A Chinook Helicopter |
No organized rescue effort was arranged
within a time frame that would have meant anything to the victims of the crash.
However, it is clear that the control tower knew something had gone wrong and
notified the Airport Commandant. Contradictory reports describe either a small
Air Force fixed wing aircraft or Bristow helicopter being dispatched to the
canal area to pin down the location of the aircraft. One account says the
location could not be confirmed while another says it was confirmed.
A small
group of civilians and Air Force personnel apparently made their way several hours
later to a point close to the scene but had to abandon their efforts because
“it was too dark” and “the swamp was too deep”. It would be better they
thought, to try again in the morning! Meanwhile, officers in key command
positions wined and dined at the Officers Mess at Ikeja Cantonment
commemorating the end of the Squash Tournament. It would be several hours
before they knew something was amiss.
At about 8 pm, Lt. Colonel Kayode Are,
one of the Directing Staff at the Command and Staff College in Jaji, placed a
long distance call to his course mate in Lagos, Lt. Colonel Owoye Azazi, CO of
the Intelligence Group at the Lagos Garrison to get information about the
crash. Azazi had not heard anything. (Azazi, later a Chief of General Staff as Lt.
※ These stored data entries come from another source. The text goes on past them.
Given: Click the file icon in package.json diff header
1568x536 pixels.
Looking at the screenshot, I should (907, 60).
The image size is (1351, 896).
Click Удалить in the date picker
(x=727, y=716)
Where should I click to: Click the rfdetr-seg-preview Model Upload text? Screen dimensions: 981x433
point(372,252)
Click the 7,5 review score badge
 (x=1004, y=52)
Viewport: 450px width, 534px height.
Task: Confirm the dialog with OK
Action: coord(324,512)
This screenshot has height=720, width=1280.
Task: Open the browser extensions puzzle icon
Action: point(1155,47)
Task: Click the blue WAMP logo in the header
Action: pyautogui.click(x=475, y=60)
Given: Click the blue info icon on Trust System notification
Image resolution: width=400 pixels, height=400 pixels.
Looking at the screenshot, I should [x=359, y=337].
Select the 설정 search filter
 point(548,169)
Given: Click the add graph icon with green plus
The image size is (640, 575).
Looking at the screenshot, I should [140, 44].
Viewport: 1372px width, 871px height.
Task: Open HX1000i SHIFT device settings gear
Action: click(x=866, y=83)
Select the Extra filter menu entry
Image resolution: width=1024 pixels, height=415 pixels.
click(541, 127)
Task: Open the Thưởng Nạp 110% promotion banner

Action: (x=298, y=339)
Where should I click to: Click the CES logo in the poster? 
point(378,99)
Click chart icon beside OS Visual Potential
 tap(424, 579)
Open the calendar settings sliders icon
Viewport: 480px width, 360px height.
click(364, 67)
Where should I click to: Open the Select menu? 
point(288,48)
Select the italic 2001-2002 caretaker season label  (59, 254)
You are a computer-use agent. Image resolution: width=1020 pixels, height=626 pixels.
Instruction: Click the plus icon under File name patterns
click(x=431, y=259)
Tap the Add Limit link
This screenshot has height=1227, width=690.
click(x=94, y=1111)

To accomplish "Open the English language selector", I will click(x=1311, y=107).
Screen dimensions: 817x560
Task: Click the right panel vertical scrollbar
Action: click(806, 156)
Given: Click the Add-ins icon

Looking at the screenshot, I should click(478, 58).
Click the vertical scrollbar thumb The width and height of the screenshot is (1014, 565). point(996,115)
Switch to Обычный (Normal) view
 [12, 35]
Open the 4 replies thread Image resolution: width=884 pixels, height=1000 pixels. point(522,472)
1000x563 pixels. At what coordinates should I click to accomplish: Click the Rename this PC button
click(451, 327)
General and therafter, NSA to former
President Goodluck Jonathan himself later died in a naval helicopter crash
somewhere in the creeks of Nembe, Bayelsa state alongside the then Kaduna State
governor, Patrick Yakowa on 15th Dec. 2015 under suspicious
circumstances). He then contacted some colleagues to find out if there was
truth to rumors that a plane had gone down. None of these officers knew what
was going on. Azazi, therefore, placed a call to Captain Al Mustapha, Chief
Security Officer to Lt. General Sani Abacha, who was at that time Chief of
Defence Staff. It was Mustapha that confirmed that a plane carrying students
from the CSC at Jaji had indeed crashed “somewhere behind Festac”. However, no
orders were forthcoming from Abacha on whether or how to respond and it was not
even clear whether the C-in-C, General I Babangida was aware or if aware, had
ordered anything done to respond.
Back in 1992 when I first investigated
this story through some Air Force contacts, I was informed that Azazi initially
assumed a “massive rescue operation” must be going on although it is not clear
who he might have thought would be carrying it out. So he got dressed anyway
and drove to the area around the Festac Village to see for himself. By now it
was around 11 pm and pitch dark. There was no sign of activity. When he
returned home, at about midnight, his Garrison Commander, Major Gen. Adisa had
called, having just heard of it himself. Thus, he returned the call. Adisa
ordered that they both take off the next morning by 5.30 am – 12 hours after
the crash - to resume the search. It was around midnight that the first
stirrings of a coordinated mid-level tri-service response were noticeable.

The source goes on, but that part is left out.